Kuwait moves ahead with plan to produce crude from northern fields
Kuwait Oil Company (KOC) has invited local and international firms to prequalify for a deal to design, build, operate and maintain temporary heavy oil handling and processing facilities in the north of the country.
The tender comes as a further sign that Kuwait intends to develop technically complex heavy oil production facilities at its northern oil fields without assistance from international oil companies (IOCs).
Contractors have been asked to submit prequalification applications to KOC by 2 May. The winning firm will be required to provide financing for the project, which could cost as much as $2bn, according to contractor sources.

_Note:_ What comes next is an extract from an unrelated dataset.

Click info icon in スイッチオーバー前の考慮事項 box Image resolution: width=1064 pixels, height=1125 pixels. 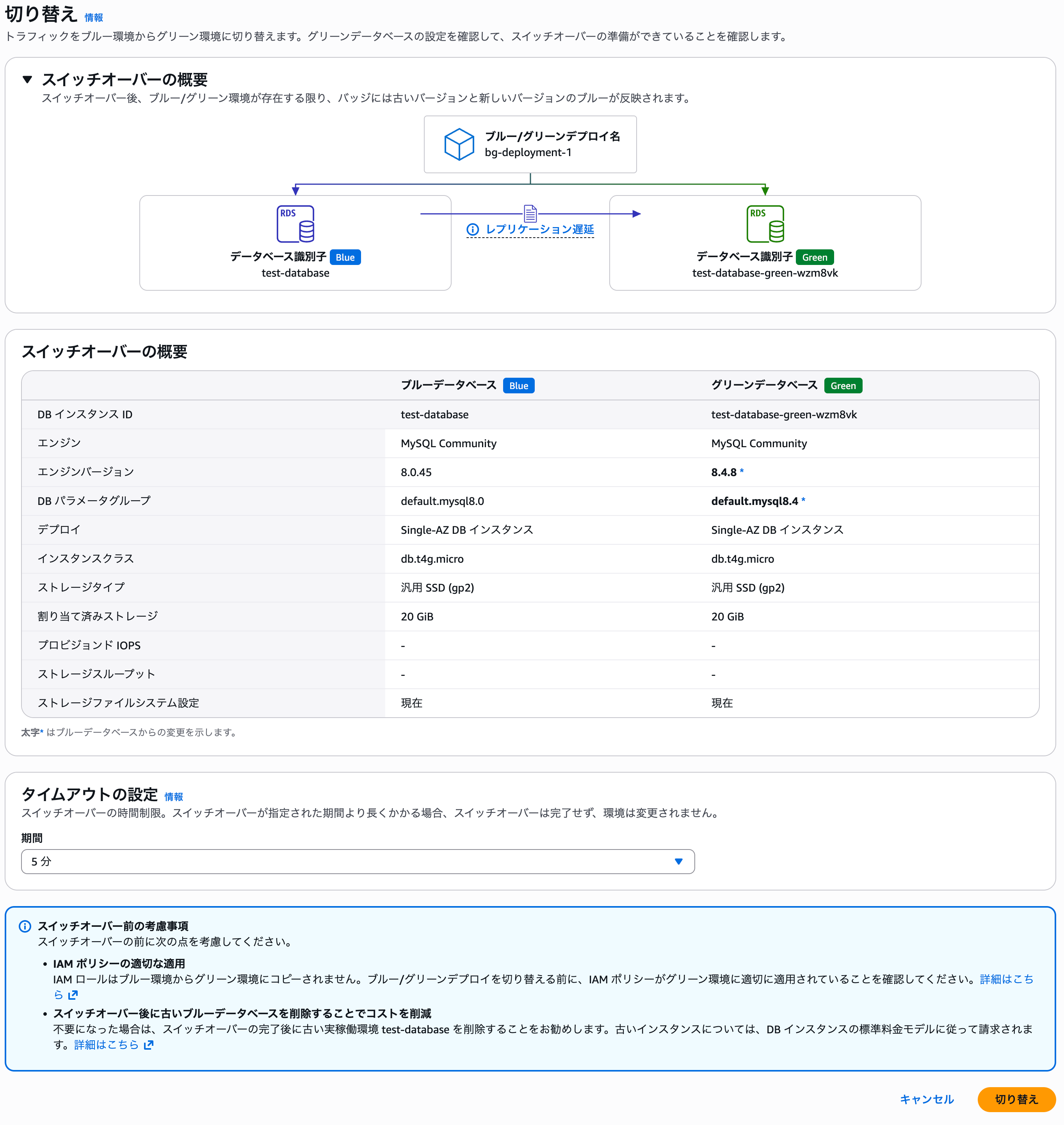(25, 926)
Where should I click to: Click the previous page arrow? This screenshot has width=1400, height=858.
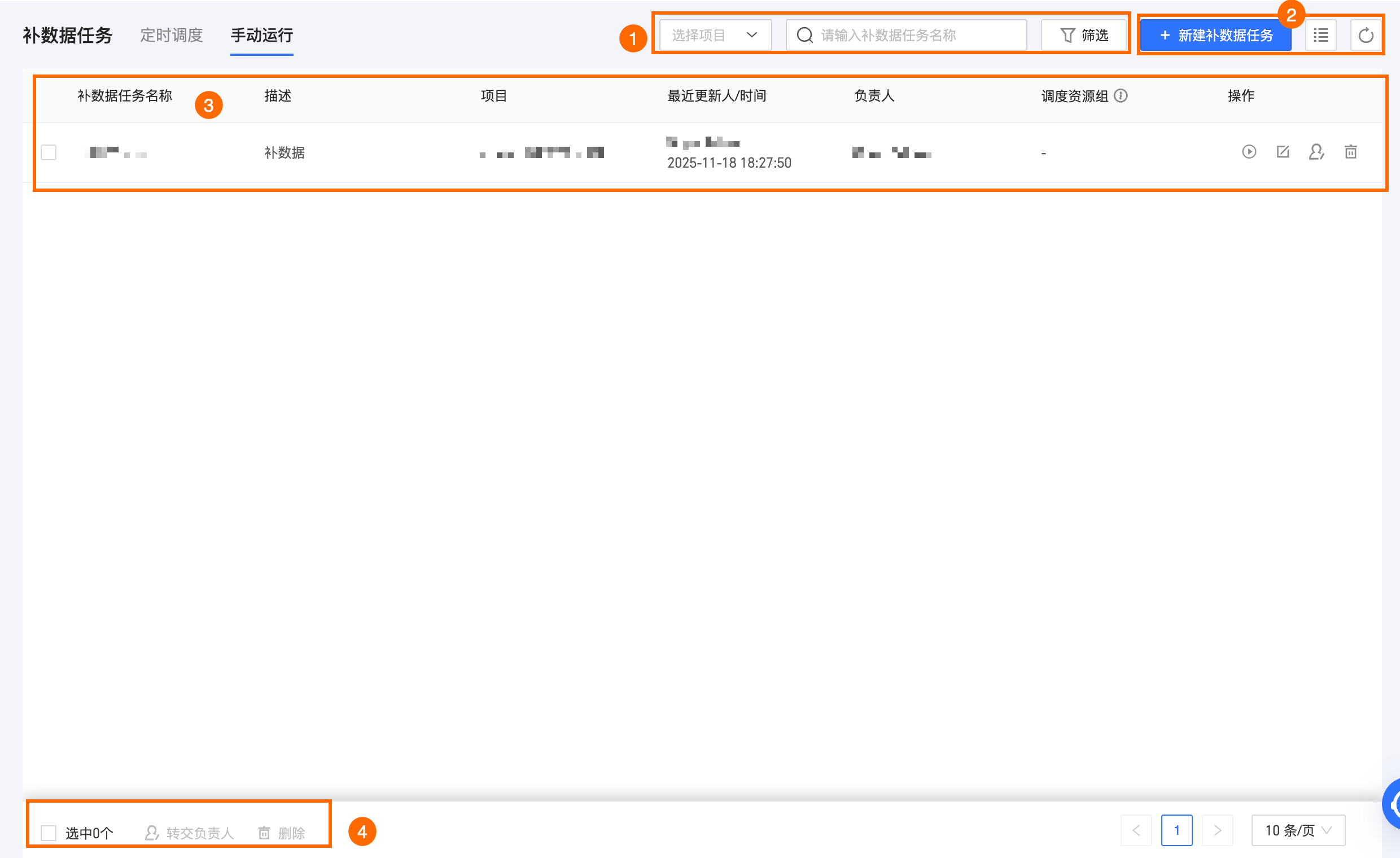point(1136,830)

The production facilities will be used used to test the viability of commercial production, with KOC leasing them from the winning contractor over an undefined period of time, likely to be five to 10 years.Permanent facilities will be built at a later date.
The project will be broken down into three parts. The first covers the construction of heavy crude oil handling facilities for thermal production techniques including steam and production flow lines. The second part will see the winning contractor build seawater treatment and water de-oiling and de-mineralisation facilities, as well as an effluent disposal system. The final package covers the operation and maintenance of the facilities.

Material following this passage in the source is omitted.